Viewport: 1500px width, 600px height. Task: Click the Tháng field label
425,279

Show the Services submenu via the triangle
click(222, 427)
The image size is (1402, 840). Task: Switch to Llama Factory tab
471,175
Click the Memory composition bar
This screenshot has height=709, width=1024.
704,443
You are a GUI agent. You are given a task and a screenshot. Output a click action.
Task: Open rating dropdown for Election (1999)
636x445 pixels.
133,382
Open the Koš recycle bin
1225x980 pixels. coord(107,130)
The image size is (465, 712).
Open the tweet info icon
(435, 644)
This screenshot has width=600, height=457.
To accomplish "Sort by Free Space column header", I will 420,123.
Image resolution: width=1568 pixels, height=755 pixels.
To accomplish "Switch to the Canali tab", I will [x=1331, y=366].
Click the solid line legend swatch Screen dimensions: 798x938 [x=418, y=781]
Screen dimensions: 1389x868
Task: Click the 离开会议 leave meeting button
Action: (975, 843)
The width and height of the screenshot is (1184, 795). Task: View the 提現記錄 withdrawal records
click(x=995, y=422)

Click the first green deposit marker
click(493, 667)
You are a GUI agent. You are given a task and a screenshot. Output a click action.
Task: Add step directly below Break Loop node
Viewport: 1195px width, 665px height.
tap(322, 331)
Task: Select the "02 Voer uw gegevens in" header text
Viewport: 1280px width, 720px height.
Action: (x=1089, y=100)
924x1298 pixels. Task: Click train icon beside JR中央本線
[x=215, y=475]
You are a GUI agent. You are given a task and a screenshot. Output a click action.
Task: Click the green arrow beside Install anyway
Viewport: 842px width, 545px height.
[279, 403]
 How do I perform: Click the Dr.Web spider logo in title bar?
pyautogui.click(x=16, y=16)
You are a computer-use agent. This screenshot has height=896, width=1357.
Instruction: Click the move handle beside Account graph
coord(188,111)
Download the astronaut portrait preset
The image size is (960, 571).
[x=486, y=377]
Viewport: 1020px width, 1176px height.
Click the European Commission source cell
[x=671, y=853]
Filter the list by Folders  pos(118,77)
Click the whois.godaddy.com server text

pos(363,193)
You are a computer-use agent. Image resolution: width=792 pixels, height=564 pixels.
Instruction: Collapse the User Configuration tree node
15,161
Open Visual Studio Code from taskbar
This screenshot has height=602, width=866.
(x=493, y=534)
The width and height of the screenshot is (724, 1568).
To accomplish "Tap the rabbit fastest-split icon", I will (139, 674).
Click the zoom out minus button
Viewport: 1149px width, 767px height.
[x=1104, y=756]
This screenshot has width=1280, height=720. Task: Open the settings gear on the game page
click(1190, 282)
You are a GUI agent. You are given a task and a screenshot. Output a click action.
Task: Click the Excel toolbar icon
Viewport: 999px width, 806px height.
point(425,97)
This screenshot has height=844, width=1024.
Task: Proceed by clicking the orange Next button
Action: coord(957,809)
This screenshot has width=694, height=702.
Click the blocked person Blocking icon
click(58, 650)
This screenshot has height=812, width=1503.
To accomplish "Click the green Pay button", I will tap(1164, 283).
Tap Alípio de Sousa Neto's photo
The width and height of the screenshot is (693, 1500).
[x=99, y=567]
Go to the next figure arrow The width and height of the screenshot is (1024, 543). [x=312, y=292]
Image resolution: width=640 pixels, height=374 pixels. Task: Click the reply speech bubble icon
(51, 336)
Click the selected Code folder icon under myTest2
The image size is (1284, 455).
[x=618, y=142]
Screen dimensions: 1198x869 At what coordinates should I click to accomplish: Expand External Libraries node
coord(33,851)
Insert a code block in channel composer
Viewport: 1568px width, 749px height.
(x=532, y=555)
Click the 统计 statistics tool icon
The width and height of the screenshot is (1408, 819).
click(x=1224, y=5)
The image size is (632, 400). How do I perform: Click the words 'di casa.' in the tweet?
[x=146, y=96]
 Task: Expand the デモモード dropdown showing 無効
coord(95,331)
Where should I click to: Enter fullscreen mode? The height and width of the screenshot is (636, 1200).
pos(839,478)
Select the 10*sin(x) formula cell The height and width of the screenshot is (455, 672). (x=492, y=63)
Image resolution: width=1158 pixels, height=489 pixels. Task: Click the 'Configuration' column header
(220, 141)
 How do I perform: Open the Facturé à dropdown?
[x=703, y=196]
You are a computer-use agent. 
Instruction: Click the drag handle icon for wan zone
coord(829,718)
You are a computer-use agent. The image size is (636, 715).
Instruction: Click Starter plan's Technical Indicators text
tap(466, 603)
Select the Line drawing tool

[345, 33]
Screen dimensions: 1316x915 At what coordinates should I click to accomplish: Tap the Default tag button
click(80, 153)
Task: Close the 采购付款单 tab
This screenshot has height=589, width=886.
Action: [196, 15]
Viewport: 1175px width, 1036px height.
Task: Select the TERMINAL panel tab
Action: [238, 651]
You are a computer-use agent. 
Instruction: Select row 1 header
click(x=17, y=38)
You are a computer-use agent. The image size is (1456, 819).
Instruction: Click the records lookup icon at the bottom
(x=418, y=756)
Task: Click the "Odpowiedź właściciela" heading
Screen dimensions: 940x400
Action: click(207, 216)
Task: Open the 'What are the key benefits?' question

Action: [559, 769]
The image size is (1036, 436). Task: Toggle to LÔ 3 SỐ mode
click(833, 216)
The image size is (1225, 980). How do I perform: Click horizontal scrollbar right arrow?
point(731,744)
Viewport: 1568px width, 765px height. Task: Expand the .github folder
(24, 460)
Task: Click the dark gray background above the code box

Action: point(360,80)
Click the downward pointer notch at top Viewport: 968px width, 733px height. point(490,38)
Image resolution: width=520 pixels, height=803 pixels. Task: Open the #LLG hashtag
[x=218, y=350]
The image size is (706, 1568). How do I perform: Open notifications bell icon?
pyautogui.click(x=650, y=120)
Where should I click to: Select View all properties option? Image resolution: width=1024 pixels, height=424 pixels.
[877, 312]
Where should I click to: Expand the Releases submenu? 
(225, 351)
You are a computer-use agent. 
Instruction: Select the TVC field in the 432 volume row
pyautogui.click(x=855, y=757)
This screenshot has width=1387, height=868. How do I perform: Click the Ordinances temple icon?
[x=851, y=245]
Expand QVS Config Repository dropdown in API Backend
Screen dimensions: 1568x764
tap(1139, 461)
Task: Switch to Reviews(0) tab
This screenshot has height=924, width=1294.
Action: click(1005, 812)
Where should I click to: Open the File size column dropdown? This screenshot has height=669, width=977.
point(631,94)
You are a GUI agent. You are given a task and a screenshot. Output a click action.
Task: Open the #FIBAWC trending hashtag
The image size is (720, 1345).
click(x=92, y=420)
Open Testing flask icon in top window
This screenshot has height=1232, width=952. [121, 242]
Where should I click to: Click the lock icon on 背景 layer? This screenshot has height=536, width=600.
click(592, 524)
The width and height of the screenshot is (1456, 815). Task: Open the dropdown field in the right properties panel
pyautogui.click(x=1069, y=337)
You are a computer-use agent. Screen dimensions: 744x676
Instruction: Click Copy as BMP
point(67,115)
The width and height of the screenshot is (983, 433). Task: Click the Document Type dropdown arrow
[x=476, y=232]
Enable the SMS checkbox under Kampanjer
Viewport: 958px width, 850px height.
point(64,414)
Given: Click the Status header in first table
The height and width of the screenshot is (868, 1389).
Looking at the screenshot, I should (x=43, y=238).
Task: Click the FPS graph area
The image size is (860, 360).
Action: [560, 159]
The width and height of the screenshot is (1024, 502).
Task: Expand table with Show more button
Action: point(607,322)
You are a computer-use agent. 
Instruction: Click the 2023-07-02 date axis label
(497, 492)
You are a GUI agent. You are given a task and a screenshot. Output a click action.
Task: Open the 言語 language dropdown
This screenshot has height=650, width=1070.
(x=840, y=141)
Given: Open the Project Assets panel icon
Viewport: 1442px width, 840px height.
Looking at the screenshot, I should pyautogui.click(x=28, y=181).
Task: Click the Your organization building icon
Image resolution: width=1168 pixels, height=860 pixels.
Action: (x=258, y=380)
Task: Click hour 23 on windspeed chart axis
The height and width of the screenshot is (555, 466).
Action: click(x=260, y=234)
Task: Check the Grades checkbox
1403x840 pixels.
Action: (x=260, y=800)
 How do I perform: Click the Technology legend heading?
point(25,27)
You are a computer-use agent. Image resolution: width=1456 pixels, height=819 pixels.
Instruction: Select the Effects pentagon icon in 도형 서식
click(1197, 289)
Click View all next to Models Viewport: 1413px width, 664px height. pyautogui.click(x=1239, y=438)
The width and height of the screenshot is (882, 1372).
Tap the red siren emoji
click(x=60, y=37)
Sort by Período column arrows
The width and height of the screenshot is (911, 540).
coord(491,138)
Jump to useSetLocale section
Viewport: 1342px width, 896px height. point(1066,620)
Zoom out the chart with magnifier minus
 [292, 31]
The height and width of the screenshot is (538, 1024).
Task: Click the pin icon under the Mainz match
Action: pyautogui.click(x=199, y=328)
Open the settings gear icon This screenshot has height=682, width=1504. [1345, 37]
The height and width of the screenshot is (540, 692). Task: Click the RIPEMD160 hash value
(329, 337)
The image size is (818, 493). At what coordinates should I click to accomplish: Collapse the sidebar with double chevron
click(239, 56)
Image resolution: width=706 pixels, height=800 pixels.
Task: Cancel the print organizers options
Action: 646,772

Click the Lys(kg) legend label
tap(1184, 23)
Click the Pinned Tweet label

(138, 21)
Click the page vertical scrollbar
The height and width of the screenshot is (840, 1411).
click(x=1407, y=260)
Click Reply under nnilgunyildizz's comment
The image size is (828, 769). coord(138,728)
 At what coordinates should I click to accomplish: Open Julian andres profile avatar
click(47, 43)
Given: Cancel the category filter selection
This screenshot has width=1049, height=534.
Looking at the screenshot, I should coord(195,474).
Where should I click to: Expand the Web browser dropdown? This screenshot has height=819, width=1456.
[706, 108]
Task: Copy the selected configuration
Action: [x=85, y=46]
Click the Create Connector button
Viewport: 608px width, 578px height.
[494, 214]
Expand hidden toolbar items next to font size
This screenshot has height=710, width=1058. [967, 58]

::::

- _Directive_
Render the records as a JSON list of strings, one string per line, from the first line through the line containing "click(222, 427)", inclusive, with blank lines omitted.

- _Result for this exercise_
[
  "Viewport: 1500px width, 600px height. Task: Click the Tháng field label",
  "425,279",
  "Show the Services submenu via the triangle",
  "click(222, 427)"
]